Suite à l’invitation du Gouvernement du Royaume du Lesotho, une délégation de la Commission africaine des droits de l’homme et des peuples (« la Commission ») a effectué une mission de promotion au Royaume du Lesotho, du 3 au 7 septembre 2012, dans le cadre de son mandat prévu à l’article 45 de la Charte africaine des droits de l’homme et des peuples (la « Charte africaine »).
Cette mission de promotion qui vient à la suite de la première Mission effectuée par la Commission dans le pays, du 3 au 7 avril 2006, est fondée sur la situation générale qui prévaut au Lesotho, les questions thématiques relatives à la liberté d’expression et l’accès à l’information, ainsi que les prisons et les conditions de détention.
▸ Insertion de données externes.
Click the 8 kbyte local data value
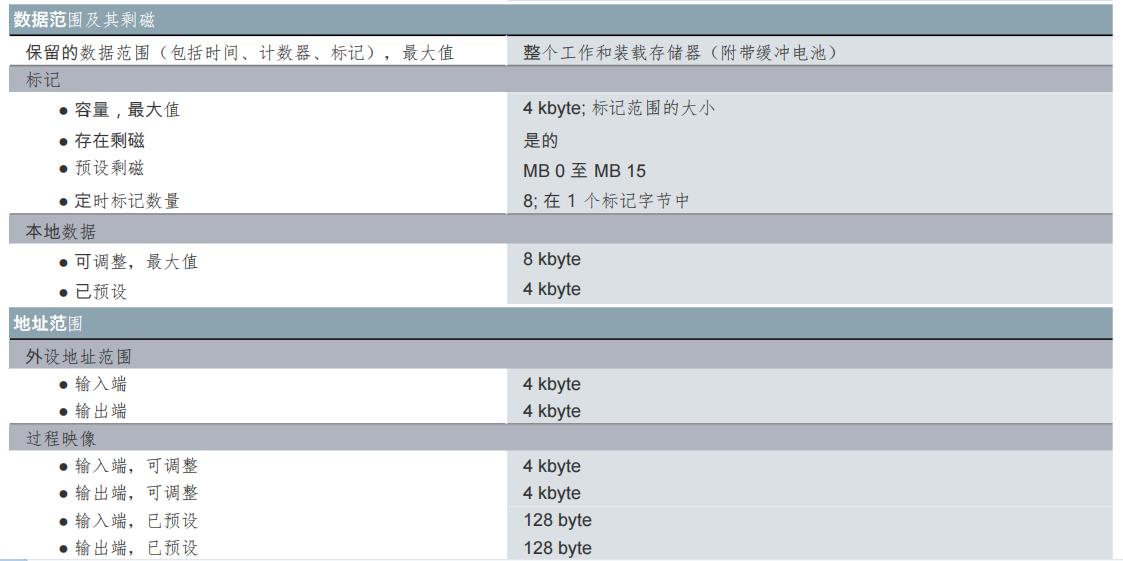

Les Termes de référence de la Mission sont les suivants :
· Promouvoir la Charte africaine à travers l’échange de vues et le partage d’expériences avec le Gouvernement du Royaume du Lesotho et les principaux acteurs intervenant dans le domaine des droits de l’homme, sur la façon d’améliorer la jouissance des droits de l’homme dans le pays ;
· Sensibiliser le public sur l’importance du droit à la liberté d’expression et à l’accès à l’information en général, avant et après les élections en particulier ;
· S’entretenir avec des fonctionnaires de l’administration pénitentiaire et d’autres parties prenantes sur toutes les questions relatives aux prisons et aux conditions carcérales, mais aussi sur le travail de la Commission concernant ce thème spécifique ;
· Visiter les prisons au Lesotho afin d’évaluer jusqu’à quel point les conditions de détention sont conformes aux normes régionales et internationales ;
· Sensibiliser sur et renforcer la visibilité de la Commission au Lesotho, en particulier au niveau des départements ministériels concernés et des organisations de la société civile ;
· Encourager une collaboration plus étroite entre la Commission et le Royaume du Lesotho, d’une part, et entre la Commission et les organisations de la société civile dans le pays, d’autre part;
· Assurer le suivi des recommandations découlant des observations finales adoptées par la Commission, suite à l’examen, en 2000, du rapport initial du Lesotho soumis conformément aux obligations de ce dernier en vertu de l’article 62 de la Charte africaine ;
· Encourager le Lesotho à être à jour quant à la soumission de ses rapports périodiques, conformément à l’article 62 de la Charte africaine.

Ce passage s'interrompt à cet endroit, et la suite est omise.